Pixel coordinate grounding data:
########################################

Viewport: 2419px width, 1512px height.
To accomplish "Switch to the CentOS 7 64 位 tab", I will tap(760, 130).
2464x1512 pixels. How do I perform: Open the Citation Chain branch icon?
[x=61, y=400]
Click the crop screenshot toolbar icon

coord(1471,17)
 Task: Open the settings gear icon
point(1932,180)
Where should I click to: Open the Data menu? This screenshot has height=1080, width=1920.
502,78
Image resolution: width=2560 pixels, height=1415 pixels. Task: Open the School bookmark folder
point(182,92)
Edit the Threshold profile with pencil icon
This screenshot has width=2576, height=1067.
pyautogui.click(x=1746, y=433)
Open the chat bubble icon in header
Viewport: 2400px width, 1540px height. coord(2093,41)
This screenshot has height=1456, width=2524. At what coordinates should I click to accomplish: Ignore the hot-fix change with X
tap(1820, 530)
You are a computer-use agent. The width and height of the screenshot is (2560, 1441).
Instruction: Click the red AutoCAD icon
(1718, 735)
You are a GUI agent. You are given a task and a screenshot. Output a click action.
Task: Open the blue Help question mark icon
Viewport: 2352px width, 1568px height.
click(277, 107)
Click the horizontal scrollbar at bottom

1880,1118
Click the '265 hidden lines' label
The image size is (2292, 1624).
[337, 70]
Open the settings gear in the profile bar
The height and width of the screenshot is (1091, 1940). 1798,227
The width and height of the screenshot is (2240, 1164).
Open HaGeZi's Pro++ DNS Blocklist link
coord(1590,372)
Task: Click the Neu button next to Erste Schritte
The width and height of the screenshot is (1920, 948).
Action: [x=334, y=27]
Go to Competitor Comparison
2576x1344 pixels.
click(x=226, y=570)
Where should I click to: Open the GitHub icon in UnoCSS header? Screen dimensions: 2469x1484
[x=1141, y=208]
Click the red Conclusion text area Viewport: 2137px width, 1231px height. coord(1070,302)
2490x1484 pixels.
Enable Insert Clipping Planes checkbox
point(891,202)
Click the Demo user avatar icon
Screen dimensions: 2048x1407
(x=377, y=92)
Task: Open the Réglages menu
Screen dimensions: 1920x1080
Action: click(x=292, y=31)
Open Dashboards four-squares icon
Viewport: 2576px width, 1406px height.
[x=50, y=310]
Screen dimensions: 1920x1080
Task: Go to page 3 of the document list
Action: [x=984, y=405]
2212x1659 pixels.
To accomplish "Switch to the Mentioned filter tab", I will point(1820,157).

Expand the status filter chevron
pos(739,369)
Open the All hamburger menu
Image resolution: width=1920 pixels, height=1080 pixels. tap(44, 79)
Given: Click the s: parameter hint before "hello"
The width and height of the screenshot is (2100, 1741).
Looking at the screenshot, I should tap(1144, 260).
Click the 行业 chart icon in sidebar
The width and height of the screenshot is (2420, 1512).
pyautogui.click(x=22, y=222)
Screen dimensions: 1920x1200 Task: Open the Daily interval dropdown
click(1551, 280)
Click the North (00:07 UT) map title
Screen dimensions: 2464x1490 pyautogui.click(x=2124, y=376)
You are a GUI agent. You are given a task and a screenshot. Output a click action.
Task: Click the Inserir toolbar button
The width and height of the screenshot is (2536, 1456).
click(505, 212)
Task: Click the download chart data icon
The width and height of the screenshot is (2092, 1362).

########################################

** Exercise **
Quote all the records exactly, please, leaving none out.

** Solution for this problem **
Viewport: 2419px width, 1512px height.
To accomplish "Switch to the CentOS 7 64 位 tab", I will tap(760, 130).
2464x1512 pixels. How do I perform: Open the Citation Chain branch icon?
[x=61, y=400]
Click the crop screenshot toolbar icon

coord(1471,17)
 Task: Open the settings gear icon
point(1932,180)
Where should I click to: Open the Data menu? This screenshot has height=1080, width=1920.
502,78
Image resolution: width=2560 pixels, height=1415 pixels. Task: Open the School bookmark folder
point(182,92)
Edit the Threshold profile with pencil icon
This screenshot has width=2576, height=1067.
pyautogui.click(x=1746, y=433)
Open the chat bubble icon in header
Viewport: 2400px width, 1540px height. coord(2093,41)
This screenshot has height=1456, width=2524. At what coordinates should I click to accomplish: Ignore the hot-fix change with X
tap(1820, 530)
You are a computer-use agent. The width and height of the screenshot is (2560, 1441).
Instruction: Click the red AutoCAD icon
(1718, 735)
You are a GUI agent. You are given a task and a screenshot. Output a click action.
Task: Open the blue Help question mark icon
Viewport: 2352px width, 1568px height.
click(277, 107)
Click the horizontal scrollbar at bottom

1880,1118
Click the '265 hidden lines' label
The image size is (2292, 1624).
[337, 70]
Open the settings gear in the profile bar
The height and width of the screenshot is (1091, 1940). 1798,227
The width and height of the screenshot is (2240, 1164).
Open HaGeZi's Pro++ DNS Blocklist link
coord(1590,372)
Task: Click the Neu button next to Erste Schritte
The width and height of the screenshot is (1920, 948).
Action: [x=334, y=27]
Go to Competitor Comparison
2576x1344 pixels.
click(x=226, y=570)
Where should I click to: Open the GitHub icon in UnoCSS header? Screen dimensions: 2469x1484
[x=1141, y=208]
Click the red Conclusion text area Viewport: 2137px width, 1231px height. coord(1070,302)
2490x1484 pixels.
Enable Insert Clipping Planes checkbox
point(891,202)
Click the Demo user avatar icon
Screen dimensions: 2048x1407
(x=377, y=92)
Task: Open the Réglages menu
Screen dimensions: 1920x1080
Action: click(x=292, y=31)
Open Dashboards four-squares icon
Viewport: 2576px width, 1406px height.
[x=50, y=310]
Screen dimensions: 1920x1080
Task: Go to page 3 of the document list
Action: [x=984, y=405]
2212x1659 pixels.
To accomplish "Switch to the Mentioned filter tab", I will point(1820,157).

Expand the status filter chevron
pos(739,369)
Open the All hamburger menu
Image resolution: width=1920 pixels, height=1080 pixels. tap(44, 79)
Given: Click the s: parameter hint before "hello"
The width and height of the screenshot is (2100, 1741).
Looking at the screenshot, I should tap(1144, 260).
Click the 行业 chart icon in sidebar
The width and height of the screenshot is (2420, 1512).
pyautogui.click(x=22, y=222)
Screen dimensions: 1920x1200 Task: Open the Daily interval dropdown
click(1551, 280)
Click the North (00:07 UT) map title
Screen dimensions: 2464x1490 pyautogui.click(x=2124, y=376)
You are a GUI agent. You are given a task and a screenshot. Output a click action.
Task: Click the Inserir toolbar button
The width and height of the screenshot is (2536, 1456).
click(505, 212)
Task: Click the download chart data icon
The width and height of the screenshot is (2092, 1362).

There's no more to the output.